▸ WHAT IS REQUIRED:
Excluding pictures, what does the listing below contain from the line with "You are a GUI" up to and including the line with "The image size is (1000, 1031).", word for word?

▸ TASK DATA:

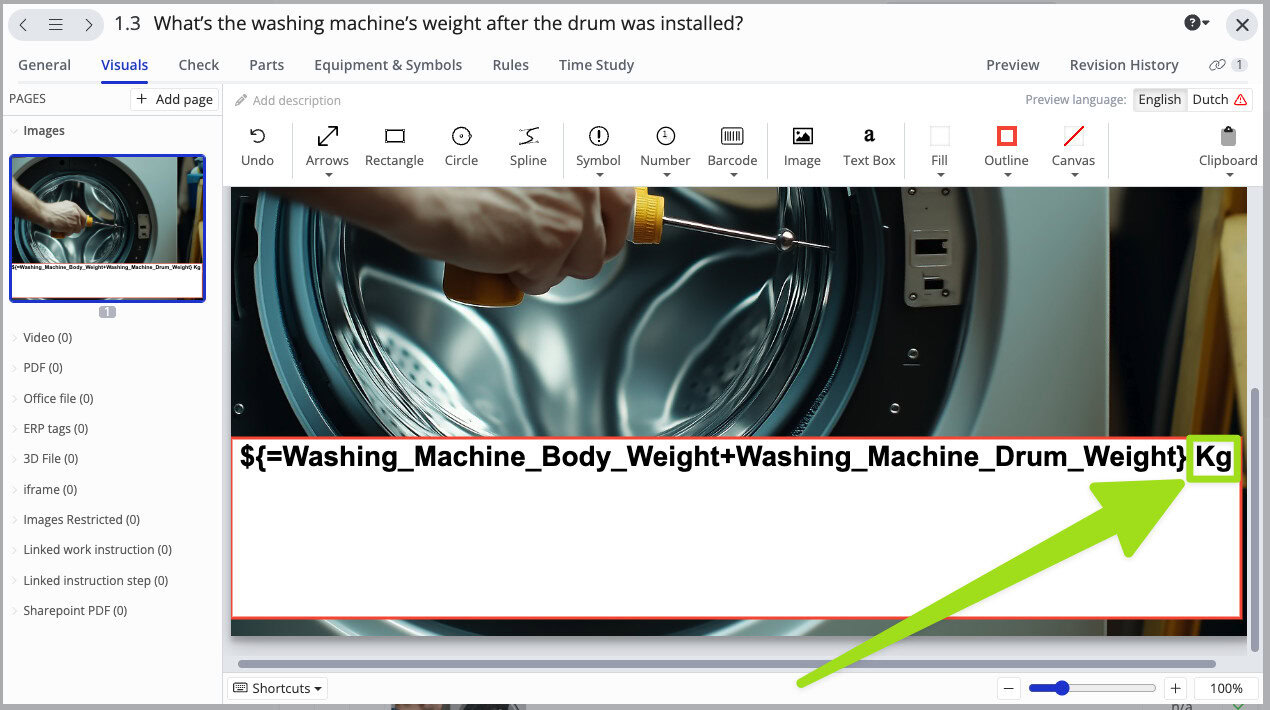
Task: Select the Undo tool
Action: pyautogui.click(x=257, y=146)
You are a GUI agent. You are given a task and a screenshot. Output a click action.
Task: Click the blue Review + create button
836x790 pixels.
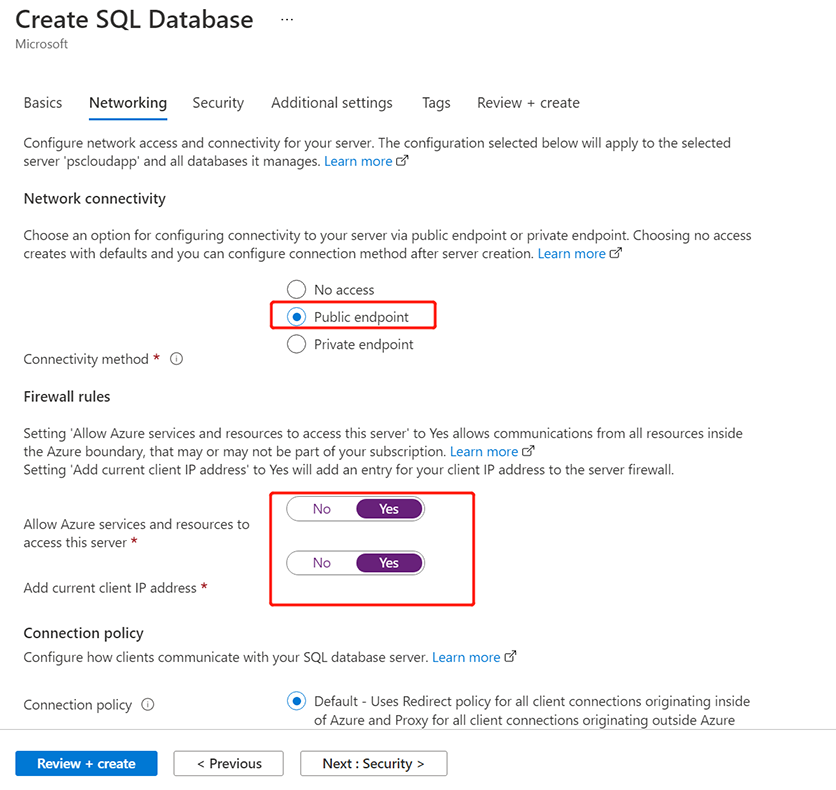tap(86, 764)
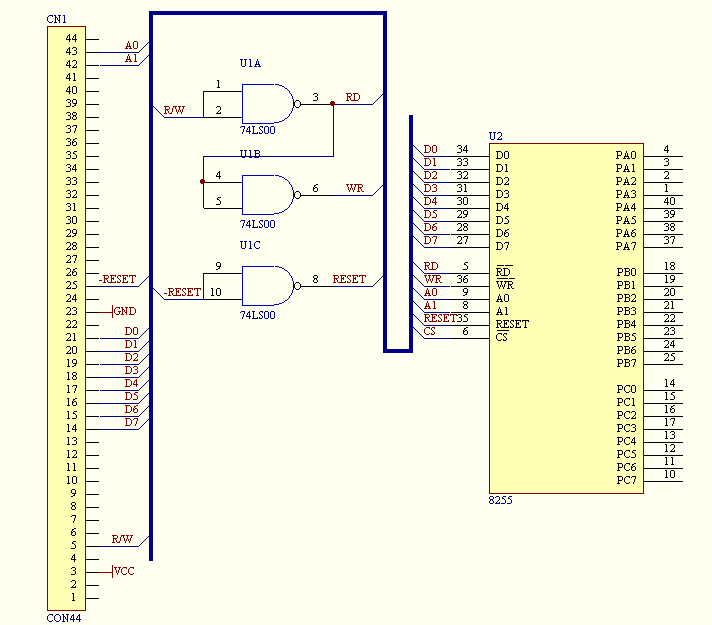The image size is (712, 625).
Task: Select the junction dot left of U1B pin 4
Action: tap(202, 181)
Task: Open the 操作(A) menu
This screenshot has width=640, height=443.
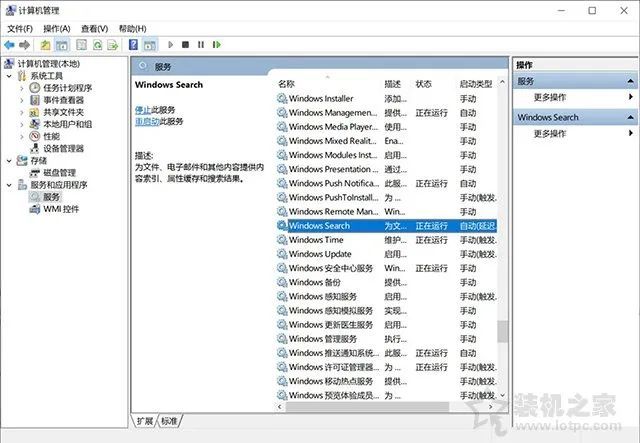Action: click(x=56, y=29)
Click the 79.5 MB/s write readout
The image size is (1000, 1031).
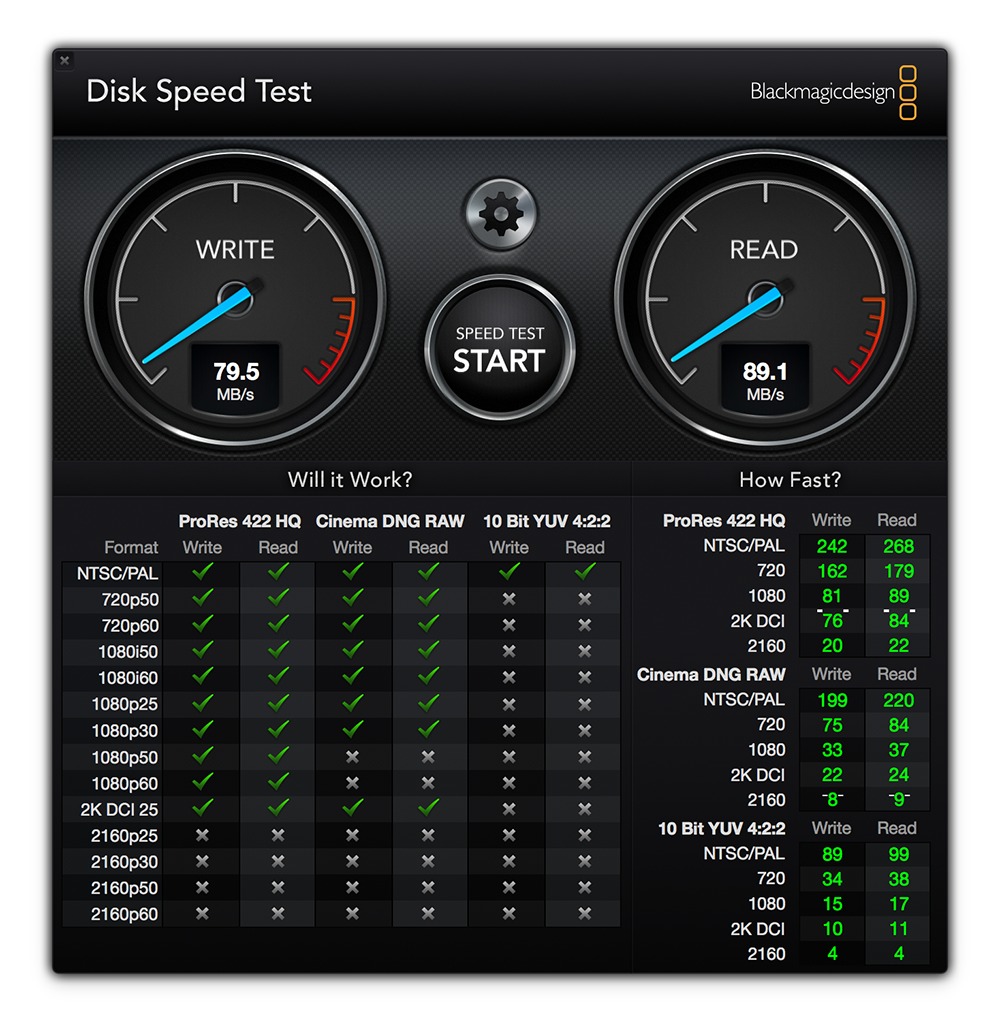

* * *

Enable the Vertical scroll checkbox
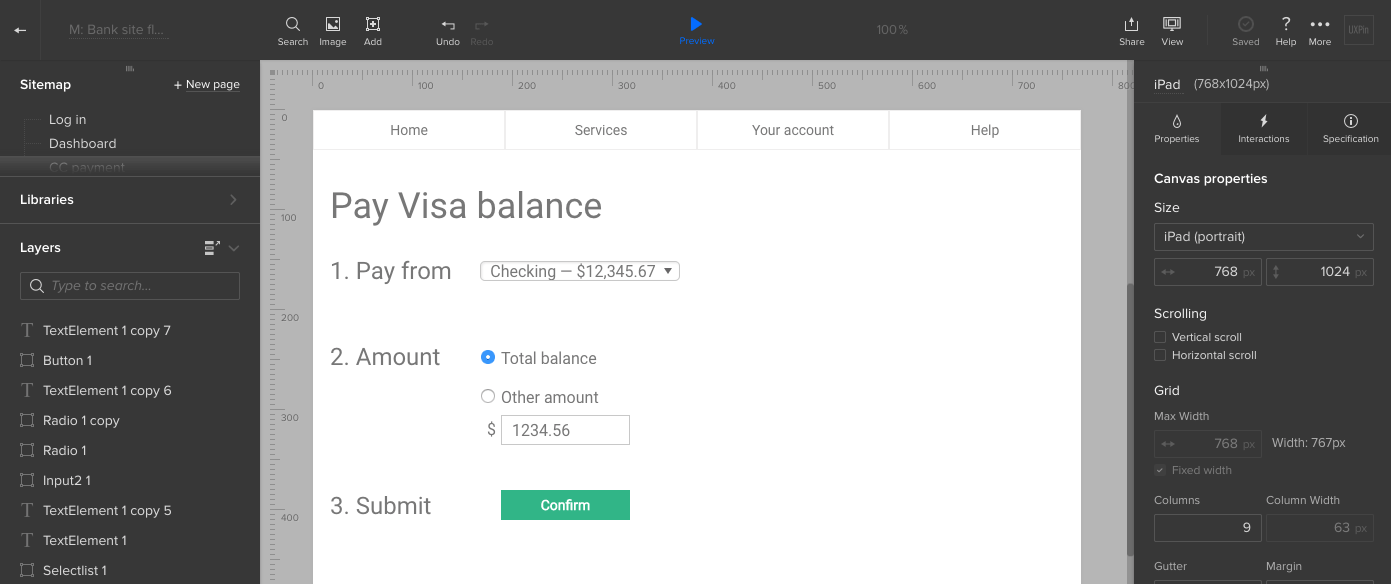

▸ RESPONSE TO THE TASK:
You are a GUI agent. You are given a task and a screenshot. Output a click action.
Task: Click the blue Review + create button
836x790 pixels.
tap(86, 764)
The image size is (712, 625).
Task: Select the junction dot left of U1B pin 4
Action: tap(202, 181)
Task: Open the 操作(A) menu
This screenshot has width=640, height=443.
Action: click(x=56, y=29)
Click the 79.5 MB/s write readout
The image size is (1000, 1031).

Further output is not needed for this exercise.